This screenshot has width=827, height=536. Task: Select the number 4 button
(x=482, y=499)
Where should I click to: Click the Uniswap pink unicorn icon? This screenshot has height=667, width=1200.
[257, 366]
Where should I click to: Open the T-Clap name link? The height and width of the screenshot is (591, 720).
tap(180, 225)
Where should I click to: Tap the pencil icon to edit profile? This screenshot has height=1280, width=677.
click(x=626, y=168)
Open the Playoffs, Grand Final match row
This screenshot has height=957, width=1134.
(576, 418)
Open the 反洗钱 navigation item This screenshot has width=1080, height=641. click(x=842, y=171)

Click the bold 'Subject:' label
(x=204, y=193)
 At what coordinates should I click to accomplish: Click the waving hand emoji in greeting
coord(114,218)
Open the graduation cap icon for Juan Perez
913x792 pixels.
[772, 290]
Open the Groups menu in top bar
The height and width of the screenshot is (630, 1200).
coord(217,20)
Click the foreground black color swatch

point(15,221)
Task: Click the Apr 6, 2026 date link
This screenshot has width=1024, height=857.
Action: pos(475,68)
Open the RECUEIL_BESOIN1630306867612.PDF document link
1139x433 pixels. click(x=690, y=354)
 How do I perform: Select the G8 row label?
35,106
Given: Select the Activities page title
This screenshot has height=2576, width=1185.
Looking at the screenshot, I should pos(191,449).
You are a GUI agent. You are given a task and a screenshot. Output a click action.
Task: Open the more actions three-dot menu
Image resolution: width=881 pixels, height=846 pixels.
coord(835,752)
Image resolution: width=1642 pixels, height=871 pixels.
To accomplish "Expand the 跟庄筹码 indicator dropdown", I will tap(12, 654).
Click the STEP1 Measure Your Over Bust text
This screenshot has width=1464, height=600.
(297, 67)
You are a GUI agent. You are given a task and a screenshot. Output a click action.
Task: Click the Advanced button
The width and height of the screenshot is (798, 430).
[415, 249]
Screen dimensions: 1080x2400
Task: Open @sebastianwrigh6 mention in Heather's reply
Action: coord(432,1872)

WHAT NEEDS TO BE DONE:
Reproduce, word for word, the lines of the data from the one that contains "Where should I click to: Click" to the end, both ends included.

ANSWER:
Where should I click to: Click the Uniswap pink unicorn icon? This screenshot has height=667, width=1200.
[257, 366]
Where should I click to: Open the T-Clap name link? The height and width of the screenshot is (591, 720).
tap(180, 225)
Where should I click to: Tap the pencil icon to edit profile? This screenshot has height=1280, width=677.
click(x=626, y=168)
Open the Playoffs, Grand Final match row
This screenshot has height=957, width=1134.
(576, 418)
Open the 反洗钱 navigation item This screenshot has width=1080, height=641. click(x=842, y=171)

Click the bold 'Subject:' label
(x=204, y=193)
 At what coordinates should I click to accomplish: Click the waving hand emoji in greeting
coord(114,218)
Open the graduation cap icon for Juan Perez
913x792 pixels.
[772, 290]
Open the Groups menu in top bar
The height and width of the screenshot is (630, 1200).
coord(217,20)
Click the foreground black color swatch

point(15,221)
Task: Click the Apr 6, 2026 date link
This screenshot has width=1024, height=857.
Action: pos(475,68)
Open the RECUEIL_BESOIN1630306867612.PDF document link
1139x433 pixels. click(x=690, y=354)
 How do I perform: Select the G8 row label?
35,106
Given: Select the Activities page title
This screenshot has height=2576, width=1185.
Looking at the screenshot, I should pos(191,449).
You are a GUI agent. You are given a task and a screenshot. Output a click action.
Task: Open the more actions three-dot menu
Image resolution: width=881 pixels, height=846 pixels.
coord(835,752)
Image resolution: width=1642 pixels, height=871 pixels.
To accomplish "Expand the 跟庄筹码 indicator dropdown", I will tap(12, 654).
Click the STEP1 Measure Your Over Bust text
This screenshot has width=1464, height=600.
(297, 67)
You are a GUI agent. You are given a task and a screenshot. Output a click action.
Task: Click the Advanced button
The width and height of the screenshot is (798, 430).
[415, 249]
Screen dimensions: 1080x2400
Task: Open @sebastianwrigh6 mention in Heather's reply
Action: coord(432,1872)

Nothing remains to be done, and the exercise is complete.